EducationWorld June 2022 | Magazine Postscript

The once clean, green and well-governed state of Karnataka is fast-transforming into a Broken Windows society. Researched and developed by American academics James Q. Wilson and George Kelling in 1982, Broken Windows theory posits that if civic neglect and petty crimes are unpunished, there will be an outbreak of serious crimes and criminality in society.

In the once salubrious city of Bangalore, continuous tolerance of petty everyday criminality — road traffic offences, shoddy public works execution, bribery in government offices, arbitrary garbage dumping — has precipitated a major crime wave. Recent news headlines report mass cheating in police recruitment exams; ruling (BJP) ministers demanding 40 percent commission for awarding civic work contracts and clearing contractors’ bills as alleged by the president of the Karnataka State Contractors Association, in a press conference.
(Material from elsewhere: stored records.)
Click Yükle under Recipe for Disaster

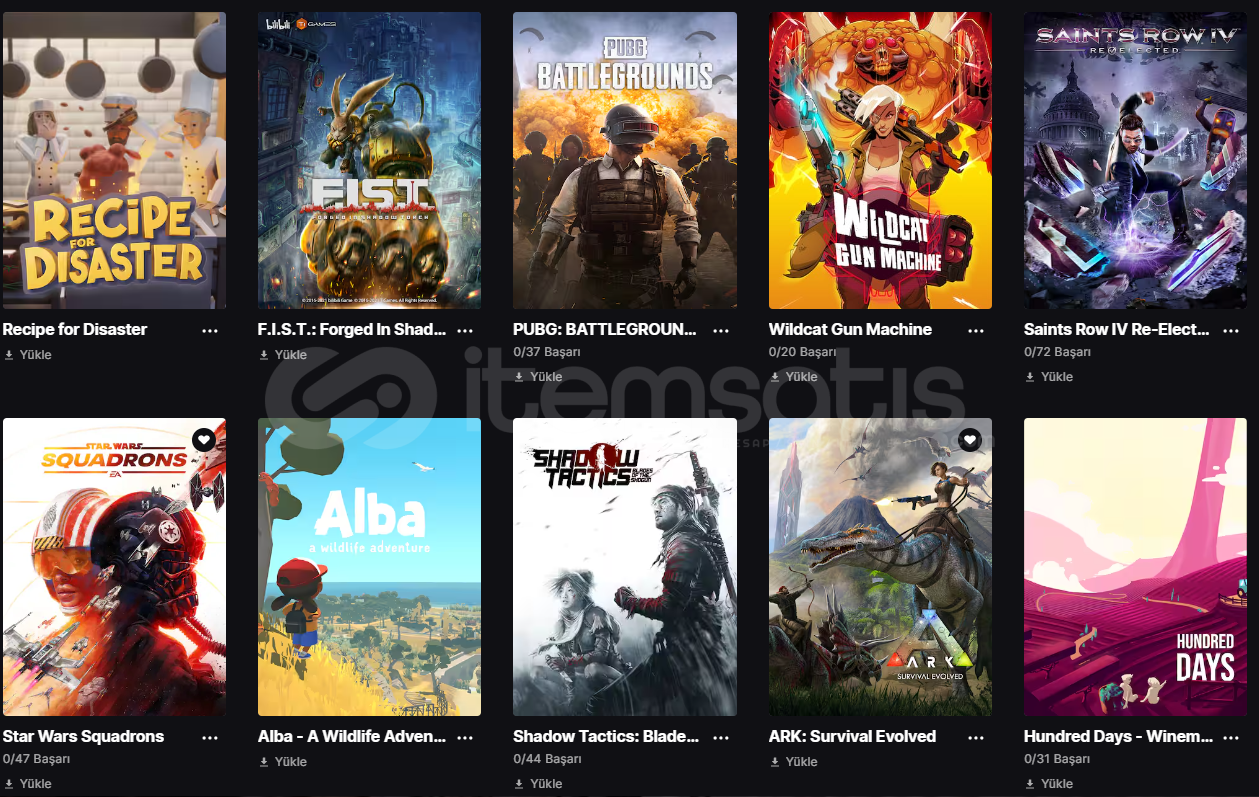point(28,355)
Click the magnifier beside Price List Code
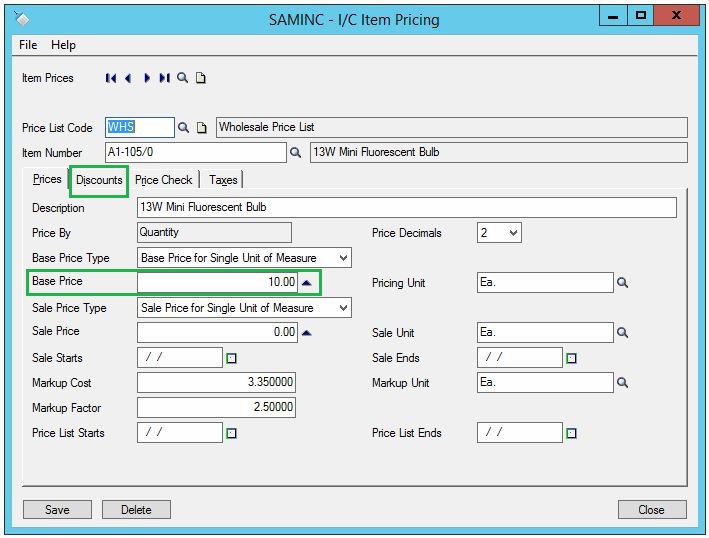Screen dimensions: 709x538 click(x=183, y=128)
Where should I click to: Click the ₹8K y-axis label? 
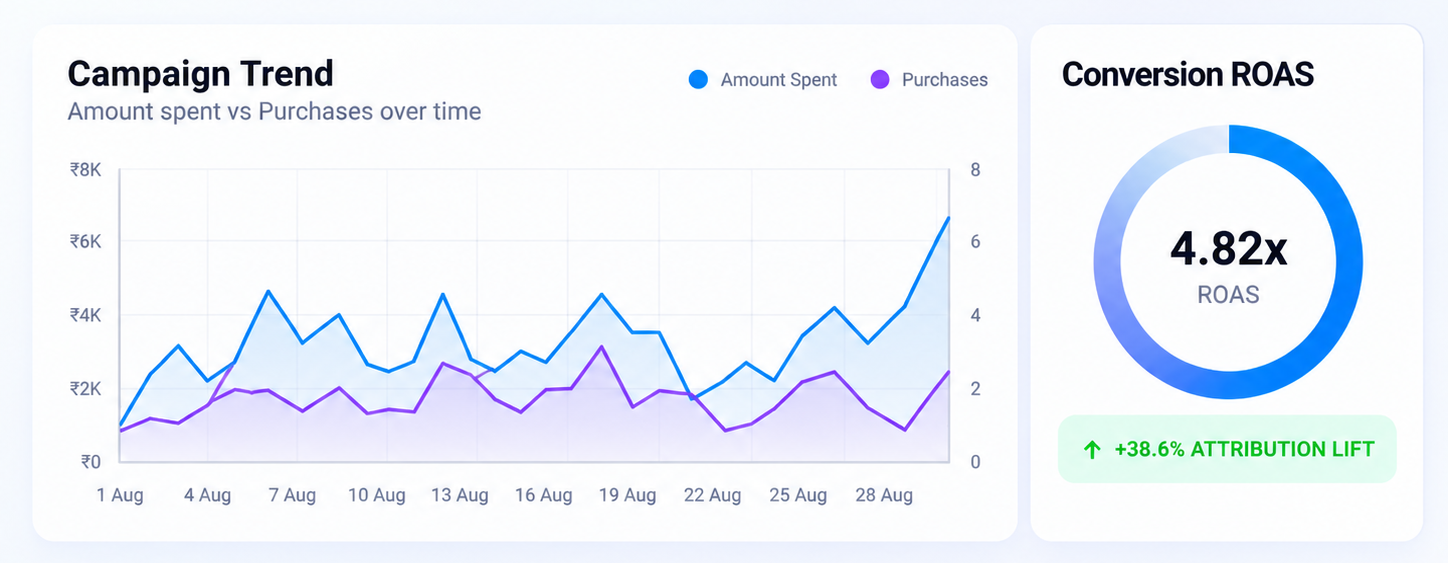(86, 170)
Evidence of a rising crime wave in this once well-administered state (pop.66 million) is piling up. On April 12, a civil contractor committed suicide because a cabinet minister refused to clear his Rs.4 crore bill without payment of a 40 percent bribe. With margins of civic works contractors reduced to razor thinness because of routine extortion of bribes by government employees, pot-holed roads, abandoned civic projects and collapsing bridges have become normative statewide. Moreover at a media conference, a BJP leader stated that cabinet ministership can be purchased for Rs.100 crore and the chief minister’s post for Rs.2,500 crore.

Although Bengaluru city’s buildings aren’t pockmarked with broken windows as yet, the garden city’s obstinately potholed roads and rising crime wave are proof of the validity of Broken Windows theory.